Participants at a national workshop on Strengthening Police Internal Complaints Systems in Nigeria have called on the authorities to establish and maintain a dataase on complaints against police misconduct. This would help track men and officers who misbehave in the line of duty and are subjects of high numbers of citizens' complaints.
A communiqué issued at the end of the workshop held in Abuja which was made available to THISDAY, noted that the production of a handbook or booklets on the disciplinary mechanisms which can access them would also assist the populace as well as correct the bad image about the Nigeria Police.
According to the communiqué signed by Alhaji A.A. Shamaki, Deputy Director, Police Performance Monitoring Unit (PPMU) and Innocent Chukwuma, Executive Director, CLEEN Foundation, some of the challenges militating against a virile complaint system in the Nigeria Police include; inadequate funding of internal complaints and disciplinary structures of the Nigeria Police Force, multiplicity of internal complaints mechanisms, some of which work at cross-purposes; and inadequate training and knowledge in both the Nigeria Police Force and Police Service Commission regarding misconduct and public complaints.
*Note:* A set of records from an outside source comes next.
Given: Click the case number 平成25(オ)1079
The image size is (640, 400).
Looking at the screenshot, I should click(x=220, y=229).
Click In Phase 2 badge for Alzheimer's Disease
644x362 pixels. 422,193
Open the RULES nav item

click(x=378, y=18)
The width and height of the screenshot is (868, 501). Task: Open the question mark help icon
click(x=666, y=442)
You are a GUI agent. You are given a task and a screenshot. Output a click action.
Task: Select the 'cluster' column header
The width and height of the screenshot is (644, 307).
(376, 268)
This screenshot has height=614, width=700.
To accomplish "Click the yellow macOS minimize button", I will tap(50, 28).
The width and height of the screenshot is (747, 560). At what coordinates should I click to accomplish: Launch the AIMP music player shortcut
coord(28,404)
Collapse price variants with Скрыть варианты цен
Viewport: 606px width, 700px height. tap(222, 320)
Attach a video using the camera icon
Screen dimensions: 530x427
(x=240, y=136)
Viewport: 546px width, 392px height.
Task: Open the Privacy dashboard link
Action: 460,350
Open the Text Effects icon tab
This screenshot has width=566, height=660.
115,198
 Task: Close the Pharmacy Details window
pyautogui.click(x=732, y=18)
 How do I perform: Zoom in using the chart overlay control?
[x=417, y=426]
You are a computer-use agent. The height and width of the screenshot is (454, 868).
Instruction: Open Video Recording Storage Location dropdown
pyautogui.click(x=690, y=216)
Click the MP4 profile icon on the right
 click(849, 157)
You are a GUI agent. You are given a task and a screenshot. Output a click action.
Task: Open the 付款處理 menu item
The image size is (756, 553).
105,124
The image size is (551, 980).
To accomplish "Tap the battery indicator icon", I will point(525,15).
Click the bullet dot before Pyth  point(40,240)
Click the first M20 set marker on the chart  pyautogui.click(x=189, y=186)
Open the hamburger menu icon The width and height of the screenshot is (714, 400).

Other factors include , excessive interference by influential members of the public in the complaints, investigation and redress procedures of the Nigeria Police Force, absence of a database on complaints against police misconduct, which militates against effective tracking of offences and offenders; inadequate understanding of police internal complaints and disciplinary mechanisms by members of the public and, consequently, their inability to take recourse to such mechanisms, lack of awareness about the processes and procedures for reducing police misconduct by both members of the Nigeria Police Force and the ordinary citizen and absence of a reward system to encourage policemen and policewomen who show outstanding performance in handling complaints against the Nigeria Police Force.